I have preprocessed and created sqlite3 files for gnomAD for you, which can be easily downloaded from here. They contain all variants on the 24 standard chromosomes.

- WGS gnomAD v4.0 (hg38, **618'765'636** variants) 36.1G zipped, 74G in total - https://zenodo.org/records/10066323/files/gnomad_db_wgs_v4.0.sqlite3.gz?download=1
- WES gnomAD v4.0 (hg38, **161'417'006** variants) 7.3G zipped, 17G in total - https://zenodo.org/records/10066310/files/gnomad_db_wes_v4.0.sqlite3.gz?download=1
- WGS gnomAD v3.1.2 (hg38, **759'302'267** variants) 46.2G zipped, 98G in total - https://zenodo.org/record/6818606/files/gnomad_db_v3.1.2.sqlite3.gz?download=1
- WGS gnomAD v2.1.1 (hg19, **261'942'336** variants) 16.1G zipped, 48G in total - https://zenodo.org/record/5770384/files/gnomad_db_v2.1.1.sqlite3.gz?download=1

You can download it as:

```python
from gnomad_db.database import gnomAD_DB
download_link = "https://zenodo.org/record/6818606/files/gnomad_db_v3.1.2.sqlite3.gz?download=1"
output_dir = "test_dir" # database_location
gnomAD_DB.download_and_unzip(download_link, output_dir)
```
#### NB this would take ~30min (network speed 10mb/s)

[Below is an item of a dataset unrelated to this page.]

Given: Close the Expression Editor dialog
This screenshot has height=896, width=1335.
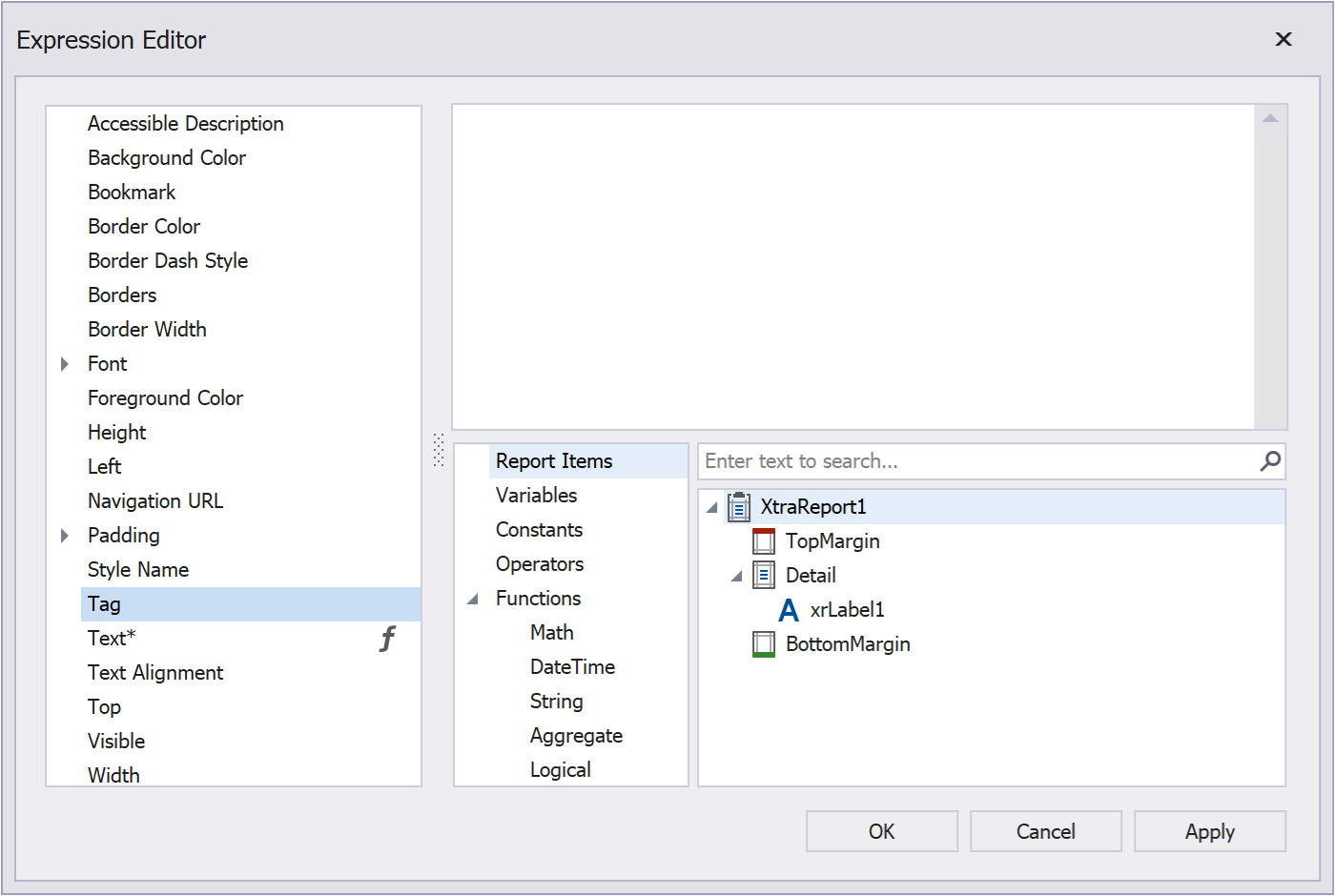Looking at the screenshot, I should tap(1284, 39).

or you can create the database by yourself. **However, I recommend using the preprocessed files to save resources and time**. If you do so, you can go to **2. API usage** and explore the package and its great features!


## 2. API usage

Congratulations, your database is set up! Now it is time to learn how to use it.

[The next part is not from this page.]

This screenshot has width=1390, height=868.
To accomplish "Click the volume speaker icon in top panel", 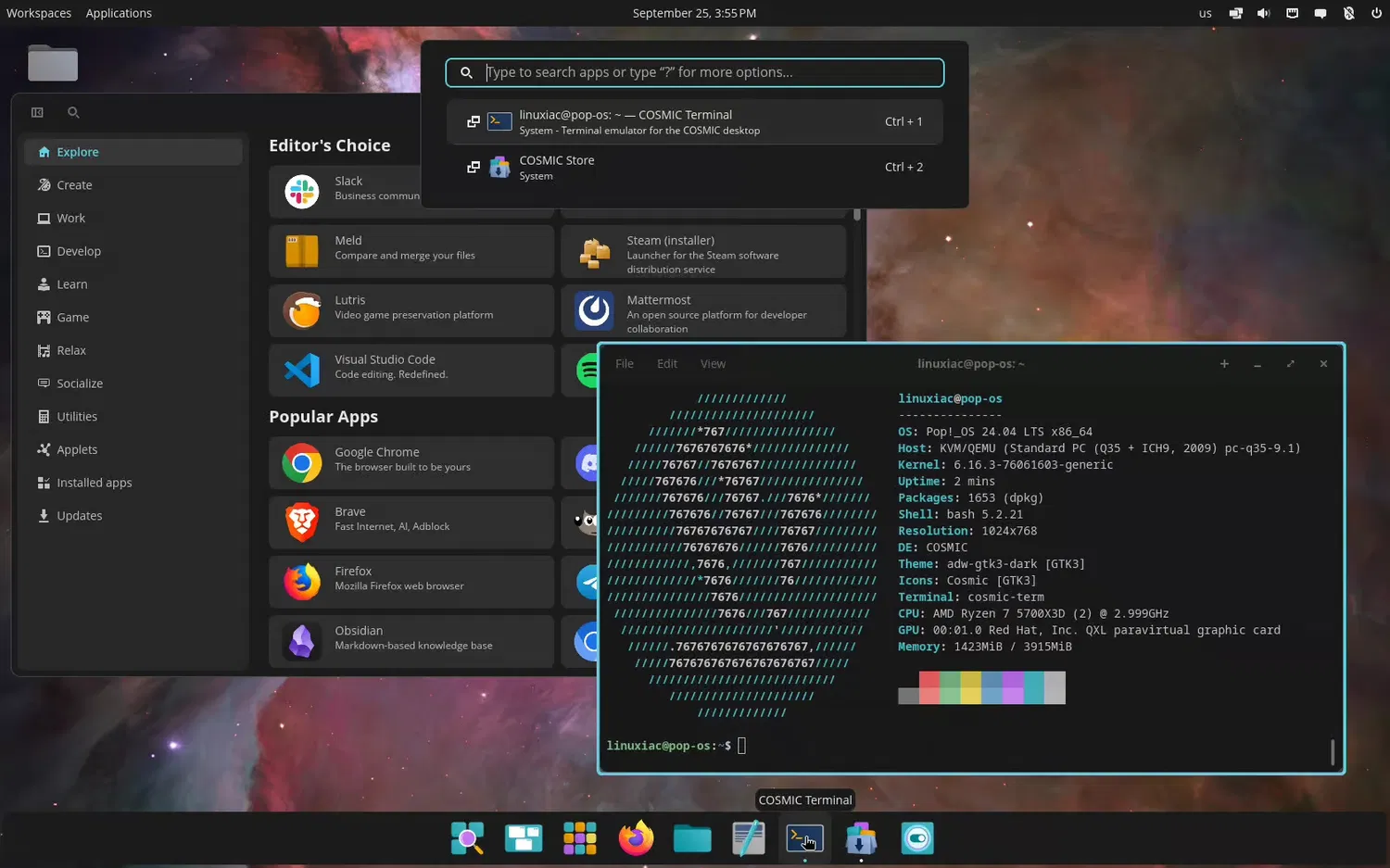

First, you can install the package in the gnomad_db env or in the one which you are going to use for your downstream analysis
```bash
pip install gnomad_db
```

You can use the package like

1. import modules
```python
import pandas as pd
from gnomad_db.database import gnomAD_DB
```

2. Initialize database connection \
**Make sure to have the correct gnomad version!**
```python
# pass dir
database_location = "test_dir"
db = gnomAD_DB(database_location, gnomad_version="v3")
```

3. Insert some test variants to run the examples below \
**If you have downloaded the preprocessed sqlite3 files, you can skip this step as you already have variants, make sure to have the correct genome version!**
```python
# get some variants
var_df = pd.read_csv("data/test_vcf_gnomad_chr21_10000.tsv.gz", sep="\t", names=db.columns, index_col=False)
# IMPORTANT: The database removes internally chr prefix (chr1->1)
# insert these variants
db.insert_variants(var_df)
```

4. Query variant minor allele frequency \
**These example variants are assembled to hg38!**
```python
# query some MAF scores
dummy_var_df = pd.DataFrame({
    "chrom": ["1", "21"], 
    "pos": [21, 9825790], 
    "ref": ["T", "C"], 
    "alt": ["G", "T"]})

# query from dataframe AF column
db.get_info_from_df(dummy_var_df, "AF")

# query from dataframe AF and AF_popmax columns
db.get_info_from_df(dummy_var_df, "AF, AF_popmax")

# query from dataframe all columns
db.get_info_from_df(dummy_var_df, "*")

# query from string
db.get_info_from_str("21:9825790:C>T", "AF")
```

5. You can query also intervals of minor allele frequencies
```python
db.get_info_for_interval(chrom=21, interval_start=9825780, interval_end=9825799, query="AF")
```

For more information on how to use the package, look into GettingStartedwithGnomAD_DB.ipynb notebook!
#### NB: The package is under development and any use cases suggestions/extensions and feedback are welcome.